▶ _Your goal_: Once the line containing "Carl Reed (173, 145)" is found in the entries below, restate it and each following line word for word, stopping after the line containing "Prijava (92, 1371)".

[[ Record set, beginning ]]

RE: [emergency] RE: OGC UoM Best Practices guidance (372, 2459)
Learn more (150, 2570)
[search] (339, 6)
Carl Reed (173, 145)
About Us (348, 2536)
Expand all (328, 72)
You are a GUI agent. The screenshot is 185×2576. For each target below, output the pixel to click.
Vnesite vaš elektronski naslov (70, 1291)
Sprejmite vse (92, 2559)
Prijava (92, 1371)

[[ Record set, end ]]
[[ Record set, beginning ]]

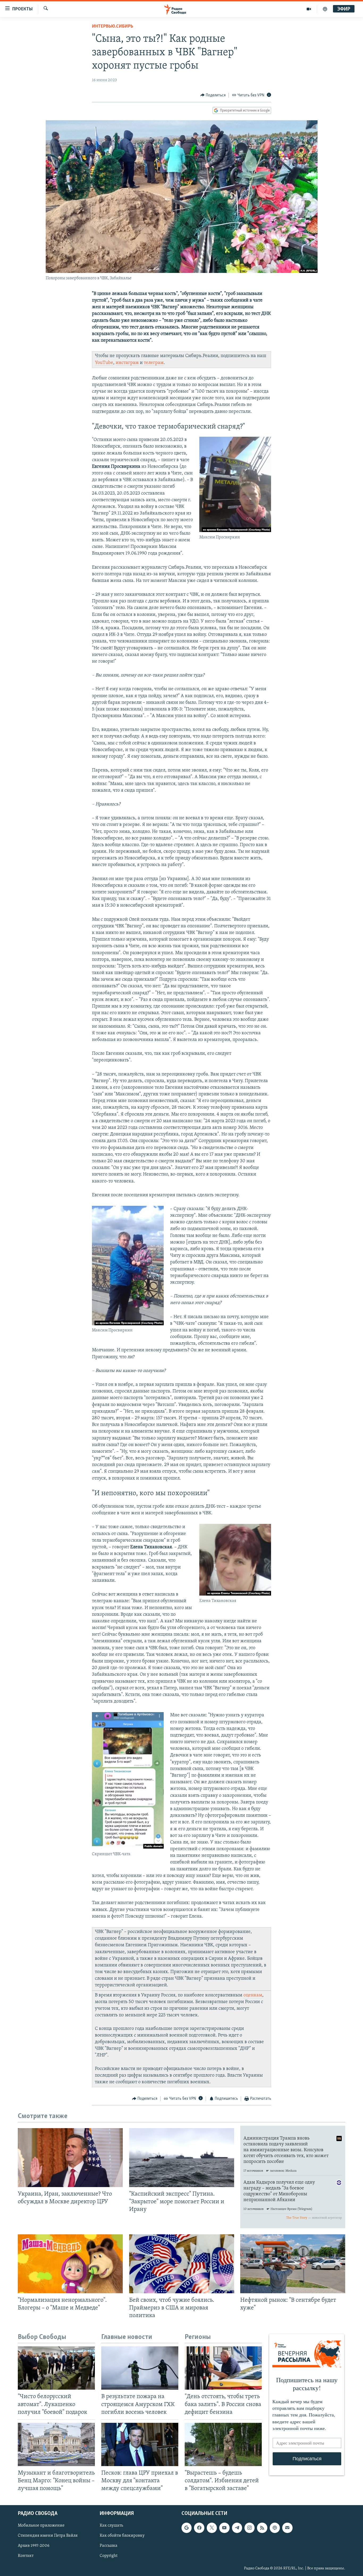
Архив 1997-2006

[[ Record set, end ]]

▶ _Written response_:
Carl Reed (173, 145)
About Us (348, 2536)
Expand all (328, 72)
You are a GUI agent. The screenshot is 185×2576. For each target below, output the pixel to click.
Vnesite vaš elektronski naslov (70, 1291)
Sprejmite vse (92, 2559)
Prijava (92, 1371)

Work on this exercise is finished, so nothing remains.